Can you give the lines again, starting at the one containing "will (231, 148)." and ending at the one containing "pyautogui.click(x=609, y=535)", with 68 added to every coordinate in the answers?

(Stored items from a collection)

----

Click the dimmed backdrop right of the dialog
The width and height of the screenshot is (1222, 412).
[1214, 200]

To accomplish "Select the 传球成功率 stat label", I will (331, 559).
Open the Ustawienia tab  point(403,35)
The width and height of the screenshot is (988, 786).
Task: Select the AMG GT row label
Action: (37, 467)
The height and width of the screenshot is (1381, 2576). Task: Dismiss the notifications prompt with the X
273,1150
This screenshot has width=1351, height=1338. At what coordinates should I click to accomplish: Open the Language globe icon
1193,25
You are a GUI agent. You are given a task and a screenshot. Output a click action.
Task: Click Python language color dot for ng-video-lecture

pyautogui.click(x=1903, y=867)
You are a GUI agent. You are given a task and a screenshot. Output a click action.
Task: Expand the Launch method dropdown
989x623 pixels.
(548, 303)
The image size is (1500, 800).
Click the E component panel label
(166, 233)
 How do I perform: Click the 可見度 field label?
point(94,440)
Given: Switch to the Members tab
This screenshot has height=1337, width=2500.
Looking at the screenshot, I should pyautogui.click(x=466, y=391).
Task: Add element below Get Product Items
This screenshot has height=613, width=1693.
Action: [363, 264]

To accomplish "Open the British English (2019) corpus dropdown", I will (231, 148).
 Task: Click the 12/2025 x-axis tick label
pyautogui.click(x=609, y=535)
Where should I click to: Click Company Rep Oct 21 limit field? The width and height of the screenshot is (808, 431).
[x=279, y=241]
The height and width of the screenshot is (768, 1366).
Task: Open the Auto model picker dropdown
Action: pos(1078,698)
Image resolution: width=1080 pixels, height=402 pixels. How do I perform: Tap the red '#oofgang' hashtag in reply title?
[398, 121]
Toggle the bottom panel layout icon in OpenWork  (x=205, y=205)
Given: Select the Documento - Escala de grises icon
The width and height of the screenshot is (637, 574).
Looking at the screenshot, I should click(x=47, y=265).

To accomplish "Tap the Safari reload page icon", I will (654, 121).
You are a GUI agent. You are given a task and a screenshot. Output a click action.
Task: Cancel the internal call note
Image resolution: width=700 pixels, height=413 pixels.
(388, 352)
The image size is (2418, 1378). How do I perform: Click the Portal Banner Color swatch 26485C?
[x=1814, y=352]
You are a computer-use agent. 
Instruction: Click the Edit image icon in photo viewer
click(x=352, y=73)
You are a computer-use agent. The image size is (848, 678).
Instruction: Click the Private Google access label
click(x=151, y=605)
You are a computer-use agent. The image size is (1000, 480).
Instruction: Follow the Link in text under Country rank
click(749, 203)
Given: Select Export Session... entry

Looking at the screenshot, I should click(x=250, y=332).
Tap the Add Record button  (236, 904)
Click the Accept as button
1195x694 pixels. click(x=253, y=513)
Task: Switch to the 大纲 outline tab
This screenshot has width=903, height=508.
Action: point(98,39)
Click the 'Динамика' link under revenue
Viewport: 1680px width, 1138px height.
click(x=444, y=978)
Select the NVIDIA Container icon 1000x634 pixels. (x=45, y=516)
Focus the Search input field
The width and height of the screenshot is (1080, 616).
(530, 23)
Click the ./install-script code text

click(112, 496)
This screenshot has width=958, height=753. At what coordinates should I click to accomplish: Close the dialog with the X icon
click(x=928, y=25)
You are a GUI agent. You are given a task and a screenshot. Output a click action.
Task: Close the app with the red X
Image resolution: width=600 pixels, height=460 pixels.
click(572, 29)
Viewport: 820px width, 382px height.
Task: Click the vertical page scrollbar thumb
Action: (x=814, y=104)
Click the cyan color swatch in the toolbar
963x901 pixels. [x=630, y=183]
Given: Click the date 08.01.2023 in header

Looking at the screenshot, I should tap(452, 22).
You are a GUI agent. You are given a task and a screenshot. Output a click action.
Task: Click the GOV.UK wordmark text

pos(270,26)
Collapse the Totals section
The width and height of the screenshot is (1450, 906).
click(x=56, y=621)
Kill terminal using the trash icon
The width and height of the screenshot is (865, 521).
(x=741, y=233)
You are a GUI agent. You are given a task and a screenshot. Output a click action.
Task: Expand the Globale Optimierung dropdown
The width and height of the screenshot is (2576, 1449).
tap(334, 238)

----

_PROBLEM SOLUTION:_
To accomplish "Open the British English (2019) corpus dropdown", I will (299, 216).
 Task: Click the 12/2025 x-axis tick label
pyautogui.click(x=677, y=603)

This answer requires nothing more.